Joven Toro lanzó un aullido de desafío mientras corría entre la maleza en persecución de la pieza. El gran ciervo blanco huía dando saltos, y con cada uno de ellos cubría veinte pasos de distancia. En ningún momento tocó una rama ni perdió pie, a pesar de lo peligroso que era el suelo del bosque, tapizado de musgo resbaladizo.

Joven Toro lo persiguió con precisión, plantando las patas donde las pezuñas del ciervo habían tocado pocos segundos antes, repitiendo cada zancada con exactitud. Oía jadear al ciervo, veía el sudor espumando el pelaje, olía su pánico.

Pero no. Joven Toro no aceptaría una victoria menor como sería acosar a la presa hasta extenuarla. Saborearía la sangre de la garganta, bombeada con la fuerza de un corazón sano. Vencería a la presa en toda su plenitud.

Empezó a cambiar los saltos, sin seguir el camino exacto del ciervo. ¡Tenía que ponerse delante, no seguirlo! El olor del animal se volvió más alarmado. Eso impulsó a Joven Toro a aumentar la velocidad de la carrera. El ciervo se lanzó hacia la derecha, y Joven Toro saltó en el aire y golpeó con las cuatro patas en el tronco de un árbol, empujándose de lado para cambiar de dirección. El giro le valió para ganar una fracción de segundo.

Enseguida se encontró corriendo pegado a la grupa del ciervo; cada zancada lo acercaba a escasas pulgadas de las pezuñas. Aulló. Y sus hermanos y hermanas le respondieron justo detrás. Esta cacería era de todos ellos. Como uno solo.

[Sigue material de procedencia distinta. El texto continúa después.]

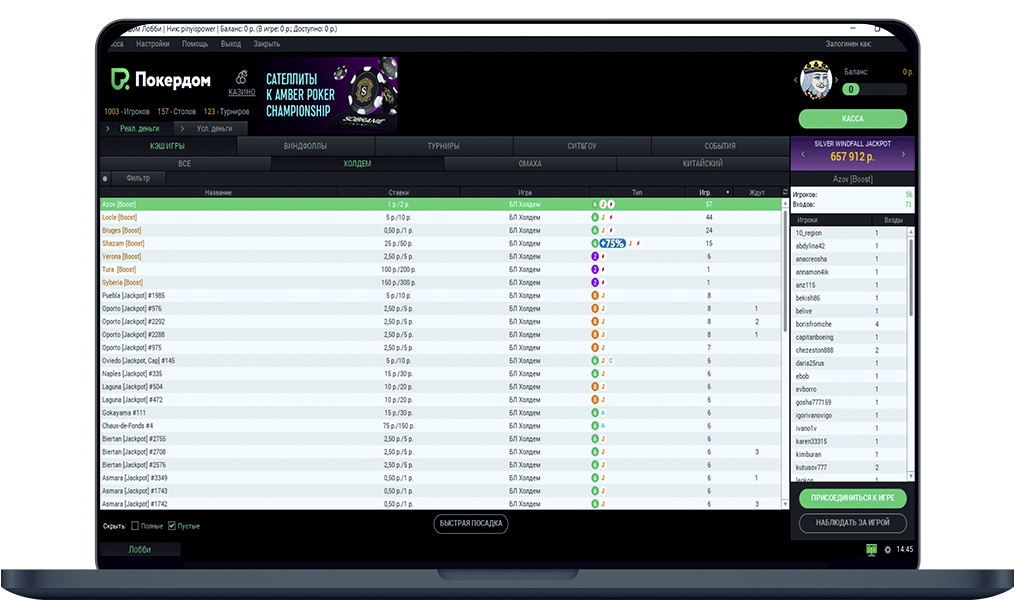
Task: Click the quick seating button
Action: [471, 523]
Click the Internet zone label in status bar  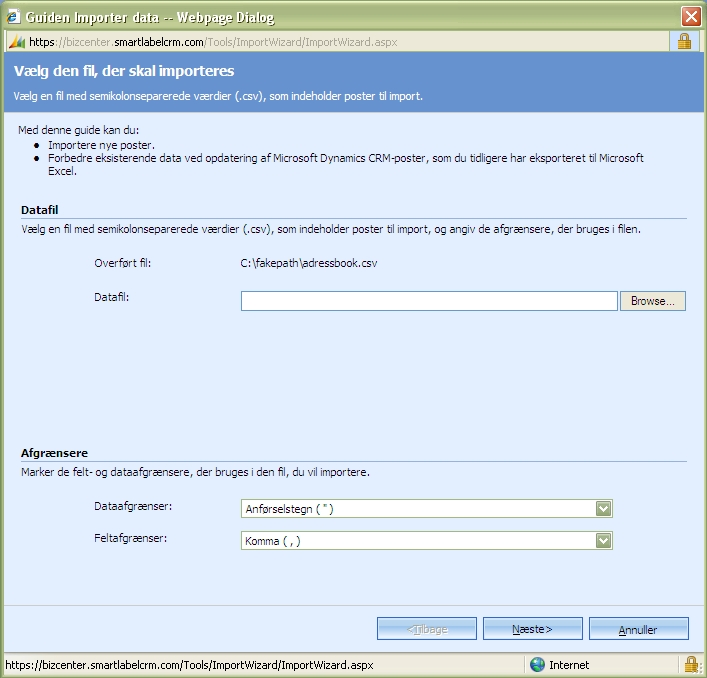(x=569, y=665)
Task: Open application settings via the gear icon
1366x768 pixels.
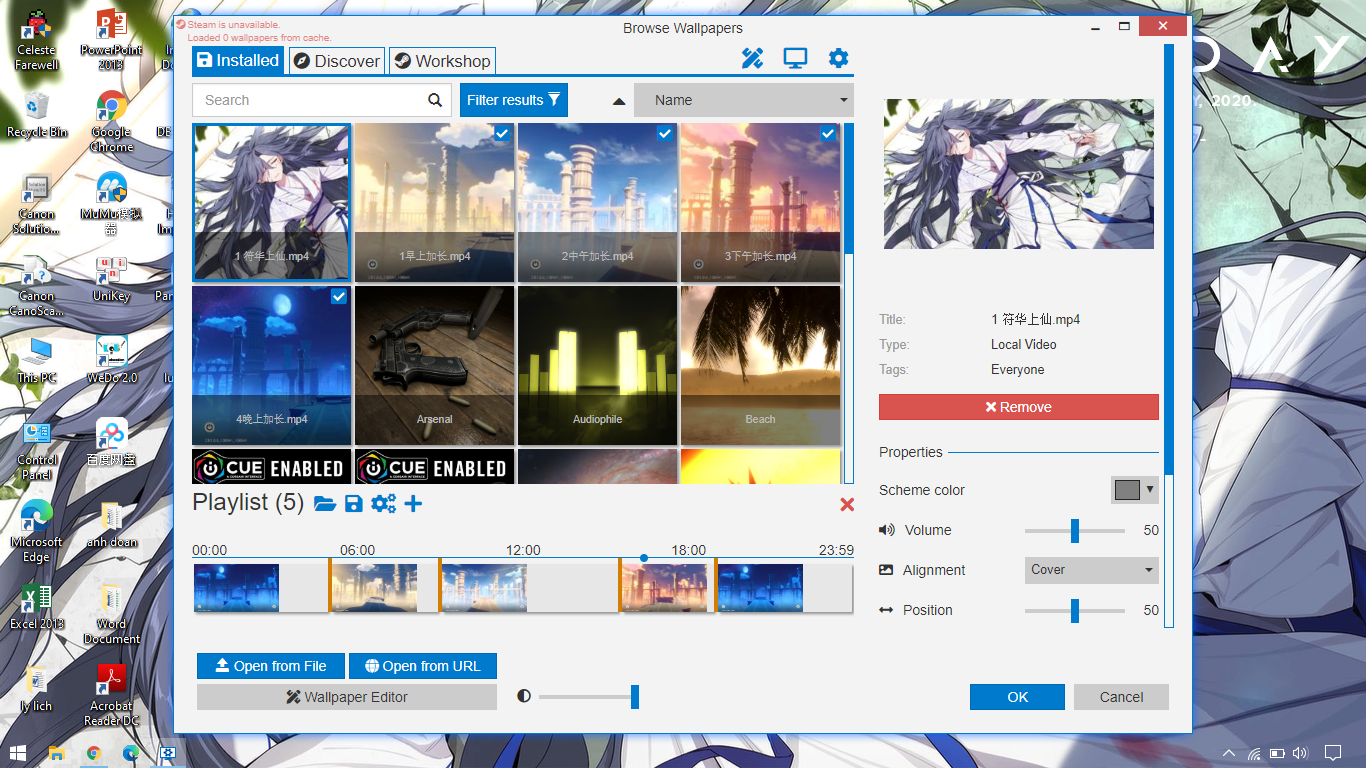Action: [838, 58]
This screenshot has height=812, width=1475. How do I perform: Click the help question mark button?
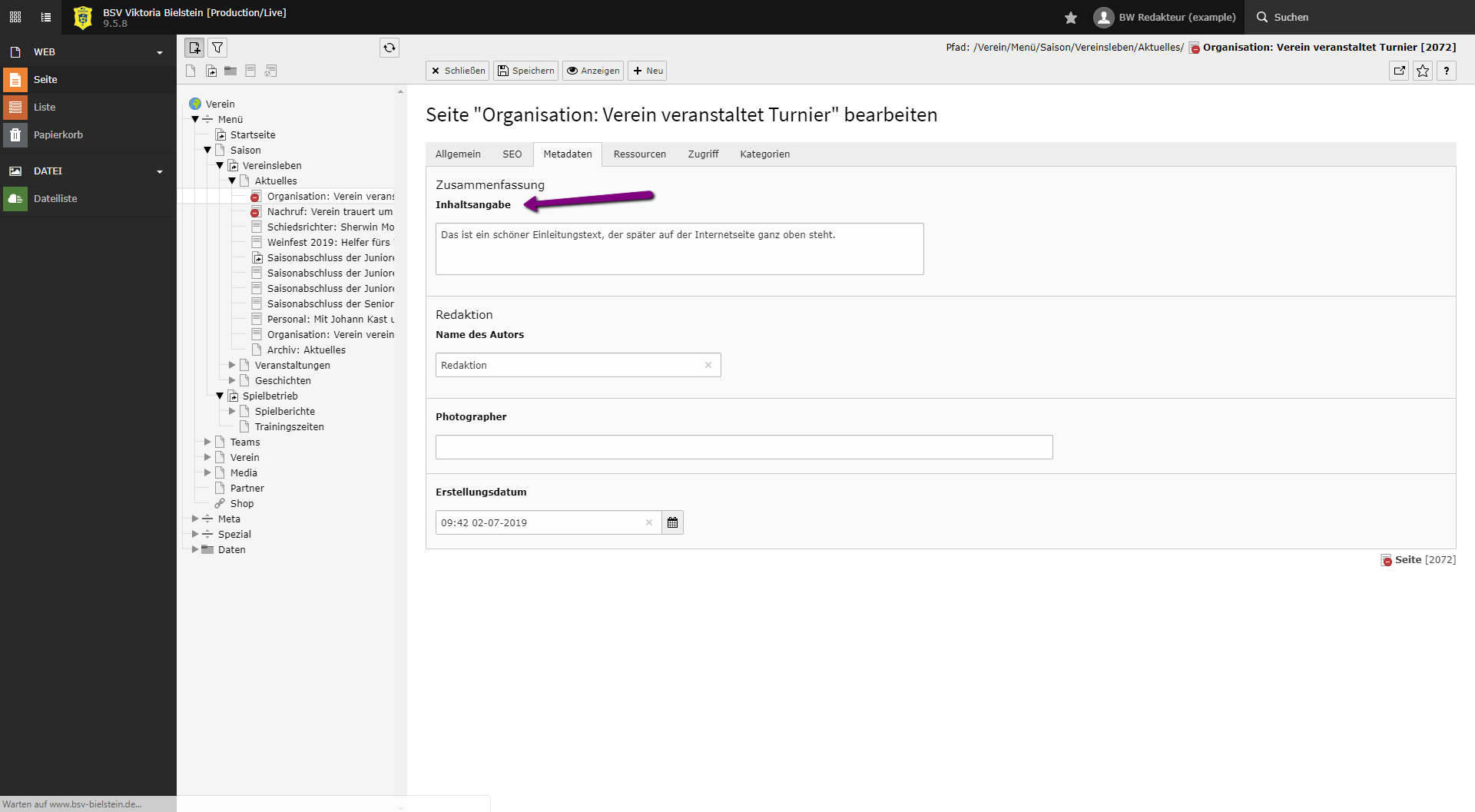[x=1447, y=71]
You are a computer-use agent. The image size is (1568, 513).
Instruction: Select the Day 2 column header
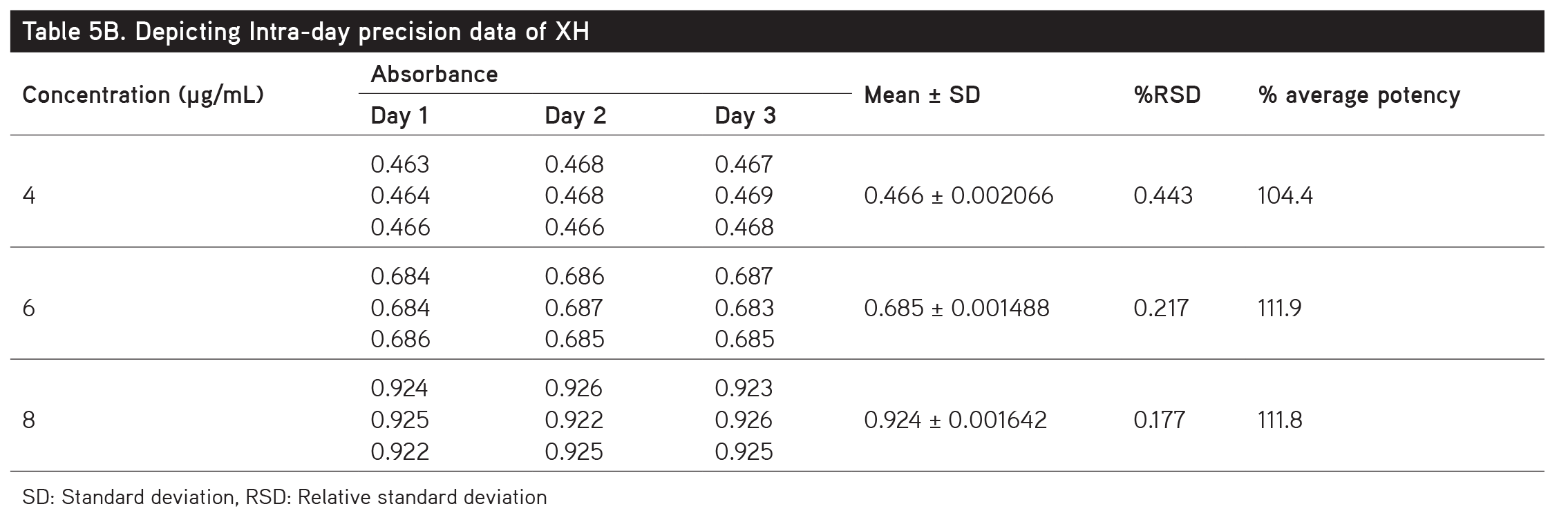[575, 115]
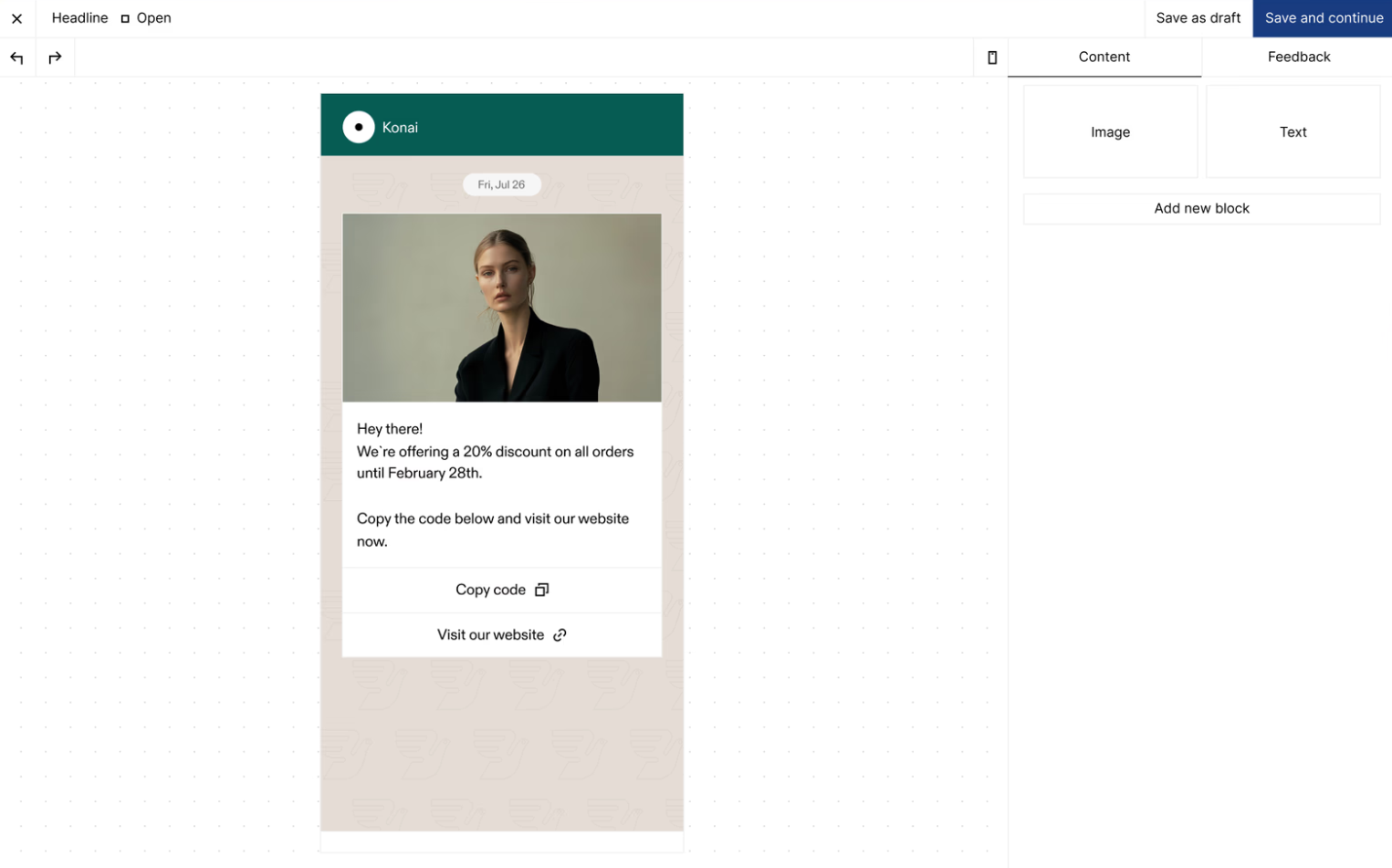Close the editor with the X icon
This screenshot has height=868, width=1392.
(x=16, y=17)

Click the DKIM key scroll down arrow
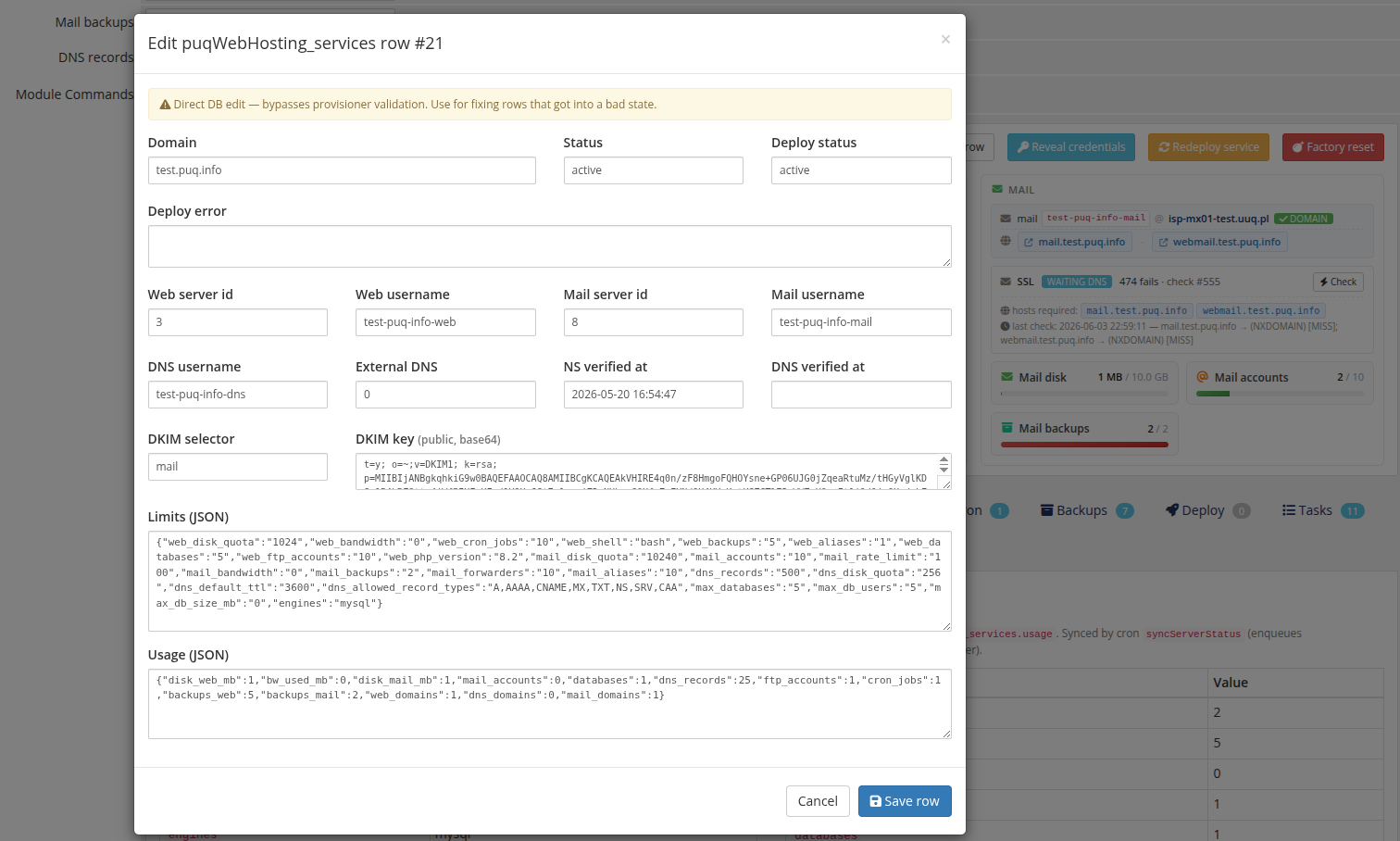tap(944, 469)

Pero quien la dirigía era Joven Toro.

El aullido dio paso a un gruñido de triunfo cuando el ciervo hizo otro giro. ¡Había llegado su oportunidad! Joven Toro saltó por encima de un tronco y apresó el cuello del ciervo con las mandíbulas. Paladeó el sudor, el pelaje, la dulce y cálida sangre que se derramaba alrededor de sus colmillos. Su peso derribó al ciervo, y los dos rodaron por el suelo. Sin aflojar su presa, Joven Toro obligó al ciervo a permanecer en tierra, la piel manchada con el rojo escarlata de la sangre.